• [Work task] Between the line containing "Image resolution: width=1764, height=2100." and the line containing "返回首页 (1303, 18)" lies a run of lines; give that run again exactly, with both of those lines, and nothing else from the entries below.

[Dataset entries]
● ● ● ● ● ● ●

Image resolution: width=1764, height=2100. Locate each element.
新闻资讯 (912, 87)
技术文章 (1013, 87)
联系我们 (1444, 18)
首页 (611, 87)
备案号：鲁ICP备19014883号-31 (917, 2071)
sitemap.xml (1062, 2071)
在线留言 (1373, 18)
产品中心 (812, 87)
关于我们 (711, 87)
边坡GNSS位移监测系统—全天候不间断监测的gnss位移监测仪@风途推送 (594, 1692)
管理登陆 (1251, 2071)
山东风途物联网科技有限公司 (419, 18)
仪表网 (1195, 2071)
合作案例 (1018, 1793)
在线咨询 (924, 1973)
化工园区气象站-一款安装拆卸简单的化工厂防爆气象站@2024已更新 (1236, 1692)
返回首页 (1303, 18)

● ● ● ● ● ● ●

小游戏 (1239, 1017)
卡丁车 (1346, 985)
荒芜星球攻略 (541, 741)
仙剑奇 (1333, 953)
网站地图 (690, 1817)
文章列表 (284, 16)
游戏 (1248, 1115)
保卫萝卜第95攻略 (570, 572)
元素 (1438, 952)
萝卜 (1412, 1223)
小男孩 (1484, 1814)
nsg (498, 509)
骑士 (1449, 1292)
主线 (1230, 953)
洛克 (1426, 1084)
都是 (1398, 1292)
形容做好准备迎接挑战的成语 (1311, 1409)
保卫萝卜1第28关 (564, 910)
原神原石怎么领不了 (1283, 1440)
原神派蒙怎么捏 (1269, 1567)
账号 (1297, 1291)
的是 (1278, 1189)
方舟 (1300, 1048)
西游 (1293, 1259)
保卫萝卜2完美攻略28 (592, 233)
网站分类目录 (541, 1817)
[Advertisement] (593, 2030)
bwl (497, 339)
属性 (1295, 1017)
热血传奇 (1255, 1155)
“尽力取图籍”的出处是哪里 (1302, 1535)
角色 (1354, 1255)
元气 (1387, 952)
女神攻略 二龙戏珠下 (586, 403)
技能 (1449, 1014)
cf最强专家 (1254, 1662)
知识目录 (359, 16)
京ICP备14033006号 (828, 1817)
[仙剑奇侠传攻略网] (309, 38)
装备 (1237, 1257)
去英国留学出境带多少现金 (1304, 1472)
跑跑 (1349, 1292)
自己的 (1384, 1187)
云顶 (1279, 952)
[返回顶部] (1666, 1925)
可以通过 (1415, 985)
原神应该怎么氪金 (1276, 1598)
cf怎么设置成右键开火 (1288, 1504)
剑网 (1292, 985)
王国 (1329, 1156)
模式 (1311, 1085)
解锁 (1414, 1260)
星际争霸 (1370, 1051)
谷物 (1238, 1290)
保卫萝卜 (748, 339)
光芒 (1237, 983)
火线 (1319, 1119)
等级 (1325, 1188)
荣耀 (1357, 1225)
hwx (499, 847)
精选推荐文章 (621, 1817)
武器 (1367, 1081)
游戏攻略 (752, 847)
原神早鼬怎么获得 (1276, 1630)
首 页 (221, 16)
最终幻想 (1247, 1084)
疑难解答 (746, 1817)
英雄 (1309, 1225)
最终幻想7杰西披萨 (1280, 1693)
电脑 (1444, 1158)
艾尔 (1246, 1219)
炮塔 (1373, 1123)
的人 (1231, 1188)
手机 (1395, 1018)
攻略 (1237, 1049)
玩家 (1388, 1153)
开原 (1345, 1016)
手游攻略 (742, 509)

● ● ● ● ● ● ●

• [Answer section]
Image resolution: width=1764, height=2100. Locate each element.
新闻资讯 (912, 87)
技术文章 (1013, 87)
联系我们 (1444, 18)
首页 (611, 87)
备案号：鲁ICP备19014883号-31 (917, 2071)
sitemap.xml (1062, 2071)
在线留言 (1373, 18)
产品中心 (812, 87)
关于我们 (711, 87)
边坡GNSS位移监测系统—全天候不间断监测的gnss位移监测仪@风途推送 (594, 1692)
管理登陆 (1251, 2071)
山东风途物联网科技有限公司 (419, 18)
仪表网 (1195, 2071)
合作案例 (1018, 1793)
在线咨询 (924, 1973)
化工园区气象站-一款安装拆卸简单的化工厂防爆气象站@2024已更新 (1236, 1692)
返回首页 (1303, 18)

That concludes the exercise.